Trend-following types of strategies will look to buy when resistance has been broken through. They will look to sell markets after falling through support levels. Such trends can be both protracted and dramatic.

The moves involved are massive, and because of this, trend-following strategies can potentially be among the most successful FX trading strategies around. The systems use indicators in determining when a new trend possibly started. However, there is no foolproof way to say that for certain.

There’s a bit of good news, though. If the indicator can identify a specific time when a trend probably began, you are in a good position. The indication of a forming thread is known as a breakout. It is a specific time when the price shifts beyond the lowest low or highest high for a given number of days. A 20-day upward breakout, for example, is when the price rises over the highest high registered in the previous 20 days.

A trend-following system requires a specific mind-set. Due to its long duration, at which time gains can vanish with market swings, the trade can be more taxing psychologically.

In times of market volatility, trend will have the tendency to be more hidden, and the price shifts will be more pronounced. This is an indication that a trend-following system may be the ideal strategy to use when the Forex market is trending and quiet.

The Donchian Trend System is a good example of trend-following strategies. Invented by Richard Donchian, a known futures trader, Donchian channels indicate that there are trends being established. You can tweak the parameters of the Donchian channels as you see fit.

Let’s use a 20-day breakout as an example. The Donchian breakout basically suggests one of two things:

  • Buying if the market price goes over the high registered in the past 20 days
  • Selling if the market price dives below the low registered in the past 20 days.

That is not all, though. There’s an added rule if the state of the market is favorable to the system. The rule is intended to screen breakouts that run counter to the long-term trend.

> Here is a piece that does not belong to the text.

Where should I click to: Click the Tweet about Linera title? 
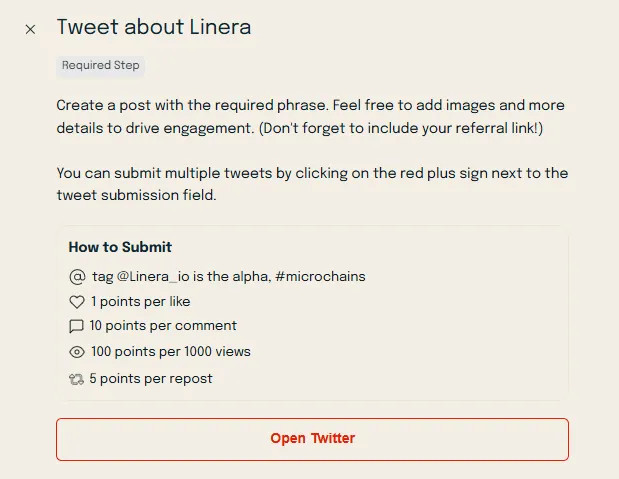153,27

To put it simply, you consider the 25-day and 300-day moving averages. The shorter moving average’s direction will determine the allowed direction. According to the rule, you can:

  • Go short when the 25-day moving average goes below its 300-day counterpart
  • Go long when the 25-day moving average goes over its 300-day counterpart.

You exit the trades the same way you entered, but utilizing a 10-day breakout this time. Thus, if you opt for a long position, and the price dives lower than the established low in the last 10 days, you will look to exit the position, and vice versa.

Counter-Trend Type of Forex Strategies

This type of strategy relies on the fact that the majority of breakouts don’t become long-term trends. Thus, if you are using such a strategy, you want to gain an advantage from the propensity of the prices to bounce off the previously-set lows and highs.

In theory, a counter-trend strategy is the best FX trading strategy to use to build confidence due to its high success rate. It is, however, important to keep in mind that a tight rein is necessary as far as risk management is concerned. This trading strategy depends on how support and resistance levels hold. When the levels break down, there is a risk of a huge downside.

It is a sound idea to constantly monitor the market. This strategy is best suited for markets that are volatile and stable. These market environments offer healthy price movements that are confined to a set range.

Bear in mind that the market can change states. For instance, a quiet and stable market may start to trend. While it may remain stable, it may acquire volatility as the trend emerges.

There is uncertainty as to how the market state might change. You must find evidence of the market’s current state to determine if it is fit for your specific trading style.

Discovering the best Forex Strategy for You

A lot of technical indicator types have materialized through the years. The significant advances in online trading technologies made them more easily accessible for traders, allowing them to develop their own systems and indicators.

By engaging in trial and error, you will discover strategies that are best suited for your own trading style. Take advantage of your broker’s free demo trading account to test your strategies risk-free.